Task details = Please reproduce every one of the following items word for word, with no changes.

Input data =
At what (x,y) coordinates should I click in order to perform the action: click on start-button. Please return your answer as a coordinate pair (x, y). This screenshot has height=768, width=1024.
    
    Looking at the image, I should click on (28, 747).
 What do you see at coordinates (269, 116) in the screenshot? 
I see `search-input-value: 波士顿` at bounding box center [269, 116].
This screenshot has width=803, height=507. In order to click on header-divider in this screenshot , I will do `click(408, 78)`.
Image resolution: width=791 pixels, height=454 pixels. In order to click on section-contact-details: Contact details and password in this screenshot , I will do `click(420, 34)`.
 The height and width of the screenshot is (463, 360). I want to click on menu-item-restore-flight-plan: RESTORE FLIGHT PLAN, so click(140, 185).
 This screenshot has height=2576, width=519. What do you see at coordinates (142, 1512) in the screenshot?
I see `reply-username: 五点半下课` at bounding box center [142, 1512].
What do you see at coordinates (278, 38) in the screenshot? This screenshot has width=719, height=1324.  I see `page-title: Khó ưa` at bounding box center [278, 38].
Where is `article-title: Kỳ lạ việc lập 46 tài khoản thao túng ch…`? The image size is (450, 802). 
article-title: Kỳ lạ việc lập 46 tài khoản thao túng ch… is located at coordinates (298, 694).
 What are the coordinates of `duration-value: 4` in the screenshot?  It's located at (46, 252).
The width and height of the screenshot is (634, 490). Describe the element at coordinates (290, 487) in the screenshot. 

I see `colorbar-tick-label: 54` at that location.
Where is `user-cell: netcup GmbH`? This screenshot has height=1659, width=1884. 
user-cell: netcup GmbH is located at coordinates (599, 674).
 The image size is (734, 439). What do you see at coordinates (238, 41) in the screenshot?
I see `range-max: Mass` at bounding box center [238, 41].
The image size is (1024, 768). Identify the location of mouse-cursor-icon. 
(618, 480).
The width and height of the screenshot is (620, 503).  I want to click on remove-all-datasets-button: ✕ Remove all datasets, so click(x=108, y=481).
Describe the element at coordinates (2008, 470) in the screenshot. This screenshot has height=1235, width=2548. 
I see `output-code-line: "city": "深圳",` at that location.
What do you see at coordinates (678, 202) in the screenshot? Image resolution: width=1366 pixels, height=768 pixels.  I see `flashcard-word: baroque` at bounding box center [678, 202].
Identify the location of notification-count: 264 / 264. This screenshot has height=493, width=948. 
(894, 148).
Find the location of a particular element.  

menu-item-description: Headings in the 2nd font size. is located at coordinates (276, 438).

Result of the task =
At what (x,y) coordinates should I click in order to perform the action: click on start-button. Please return your answer as a coordinate pair (x, y). This screenshot has height=768, width=1024.
    
    Looking at the image, I should click on (28, 747).
 What do you see at coordinates (269, 116) in the screenshot? 
I see `search-input-value: 波士顿` at bounding box center [269, 116].
This screenshot has width=803, height=507. In order to click on header-divider in this screenshot , I will do `click(408, 78)`.
Image resolution: width=791 pixels, height=454 pixels. In order to click on section-contact-details: Contact details and password in this screenshot , I will do `click(420, 34)`.
 The height and width of the screenshot is (463, 360). I want to click on menu-item-restore-flight-plan: RESTORE FLIGHT PLAN, so click(140, 185).
 This screenshot has height=2576, width=519. What do you see at coordinates (142, 1512) in the screenshot?
I see `reply-username: 五点半下课` at bounding box center [142, 1512].
What do you see at coordinates (278, 38) in the screenshot? This screenshot has width=719, height=1324.  I see `page-title: Khó ưa` at bounding box center [278, 38].
Where is `article-title: Kỳ lạ việc lập 46 tài khoản thao túng ch…`? The image size is (450, 802). 
article-title: Kỳ lạ việc lập 46 tài khoản thao túng ch… is located at coordinates (298, 694).
 What are the coordinates of `duration-value: 4` in the screenshot?  It's located at (46, 252).
The width and height of the screenshot is (634, 490). Describe the element at coordinates (290, 487) in the screenshot. 

I see `colorbar-tick-label: 54` at that location.
Where is `user-cell: netcup GmbH`? This screenshot has height=1659, width=1884. 
user-cell: netcup GmbH is located at coordinates (599, 674).
 The image size is (734, 439). What do you see at coordinates (238, 41) in the screenshot?
I see `range-max: Mass` at bounding box center [238, 41].
The image size is (1024, 768). Identify the location of mouse-cursor-icon. 
(618, 480).
The width and height of the screenshot is (620, 503).  I want to click on remove-all-datasets-button: ✕ Remove all datasets, so click(x=108, y=481).
Describe the element at coordinates (2008, 470) in the screenshot. This screenshot has height=1235, width=2548. 
I see `output-code-line: "city": "深圳",` at that location.
What do you see at coordinates (678, 202) in the screenshot? Image resolution: width=1366 pixels, height=768 pixels.  I see `flashcard-word: baroque` at bounding box center [678, 202].
Identify the location of notification-count: 264 / 264. This screenshot has height=493, width=948. 
(894, 148).
Find the location of a particular element.  

menu-item-description: Headings in the 2nd font size. is located at coordinates (276, 438).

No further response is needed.